Explorer is a visual debugging and performance analysis tool that allows you to:
- Visualize MLIR graphs: Inspect your model graph with hierarchical visualization
- Compile and execute your model: Compile your model to Tenstorrent hardware and execute it
- Debug performance: Identify bottlenecks and see affects of optimizations on runtime performance
Building with Explorer
Explorer is only available when building TT-XLA from source. It is not included in pre-built wheels. It is disabled by default in TT-XLA. You can enable it by building with the TTXLA_ENABLE_EXPLORER CMake option:
cmake -G Ninja -B build -DCMAKE_BUILD_TYPE=Release -DTTXLA_ENABLE_EXPLORER=ON
cmake --build build
Note: Enabling Explorer also enables Tracy performance tracing (
TTMLIR_ENABLE_PERF_TRACE), which may slow down execution.
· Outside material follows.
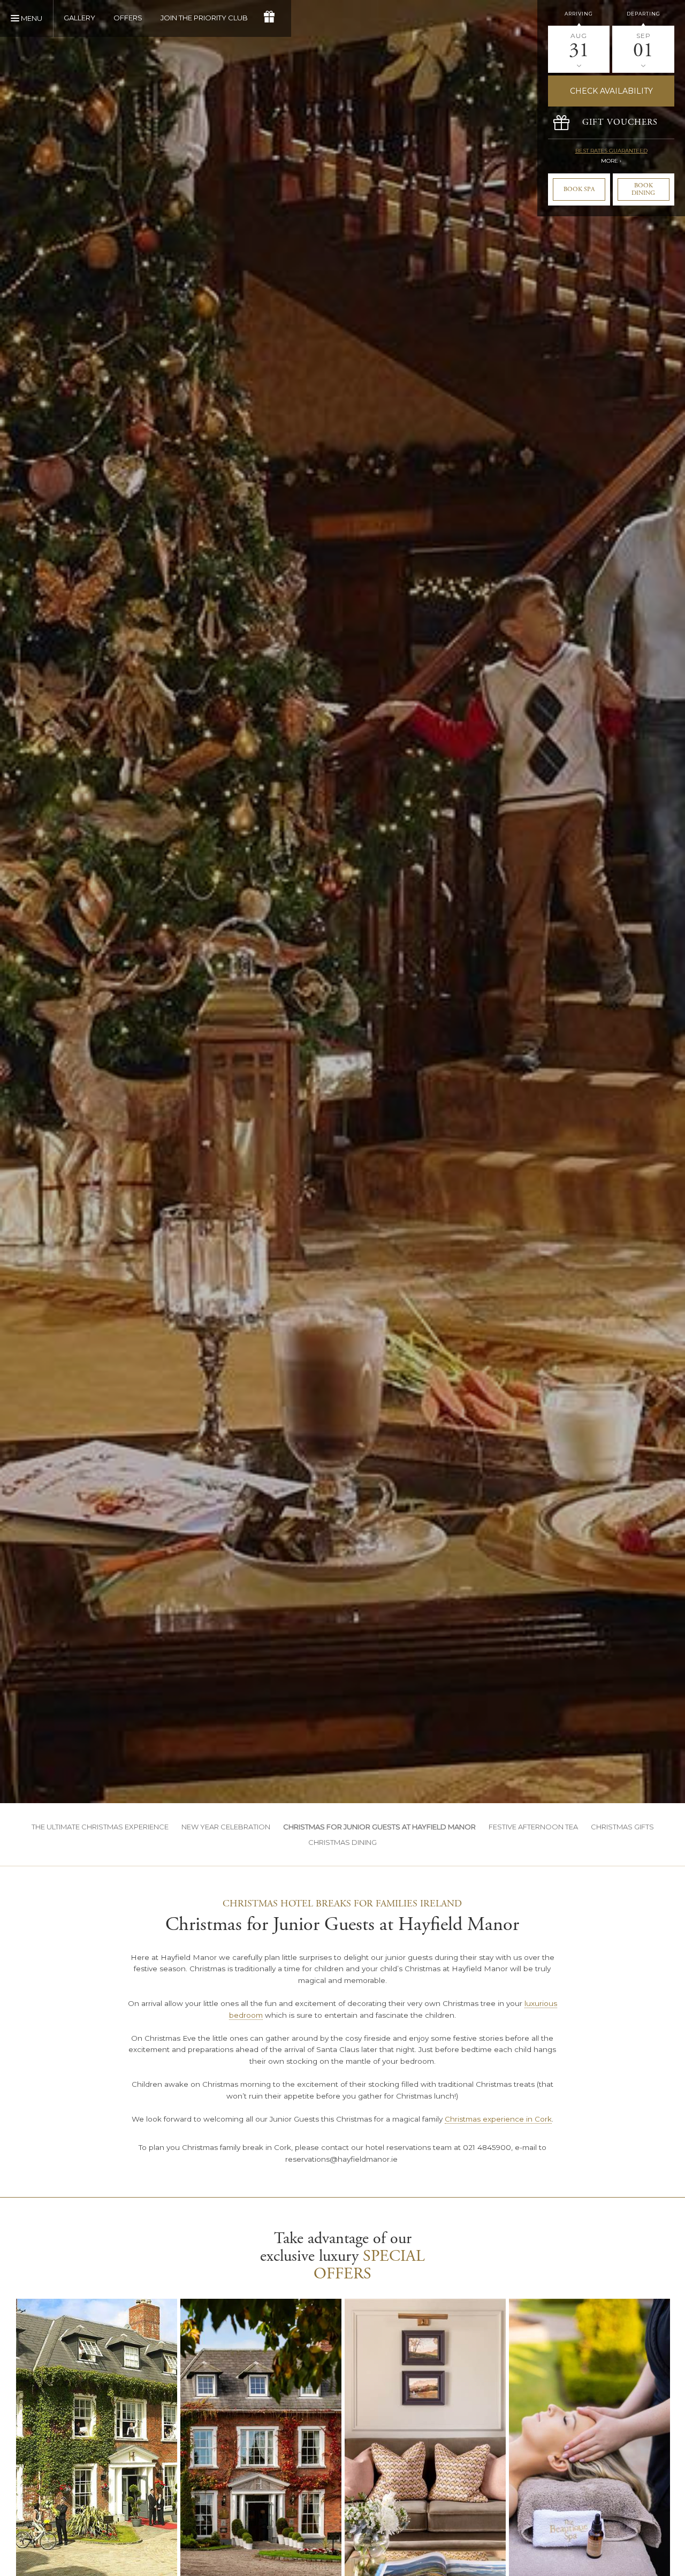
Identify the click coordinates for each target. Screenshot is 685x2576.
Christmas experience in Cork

For production deployments or performance benchmarking, consider building with-DTTXLA_ENABLE_EXPLORER=OFF.
Using Explorer
After building with Explorer enabled, launch the tool by running:
tt-explorer
This will start the interactive GUI for analyzing your model's compilation and execution.
Example graph to try out
module attributes {} {
func.func @forward(%arg0: tensor<64x128xbf16>, %arg1: tensor<64x128xbf16>, %arg2: tensor<64x128xbf16>, %arg3: tensor<64x128xbf16>) -> tensor<64x128xbf16> {
%0 = ttir.empty() : tensor<64x128xbf16>
%1 = "ttir.add"(%arg0, %arg1, %0) : (tensor<64x128xbf16>, tensor<64x128xbf16>, tensor<64x128xbf16>) -> tensor<64x128xbf16>
%2 = ttir.empty() : tensor<64x128xbf16>
%3 = "ttir.add"(%arg2, %arg3, %2) : (tensor<64x128xbf16>, tensor<64x128xbf16>, tensor<64x128xbf16>) -> tensor<64x128xbf16>
%4 = ttir.empty() : tensor<64x128xbf16>
%5 = "ttir.add"(%1, %3, %4) : (tensor<64x128xbf16>, tensor<64x128xbf16>, tensor<64x128xbf16>) -> tensor<64x128xbf16>
%6 = ttir.empty() : tensor<64x128xbf16>
%7 = "ttir.relu"(%5, %6) : (tensor<64x128xbf16>, tensor<64x128xbf16>) -> tensor<64x128xbf16>
return %7 : tensor<64x128xbf16>
}
}
Learn More
For detailed documentation on how to use Explorer, including tutorials and advanced features, see the TT-MLIR Explorer Documentation.
Explorer is based on Google's Model Explorer with added support for Tenstorrent hardware compilation and execution.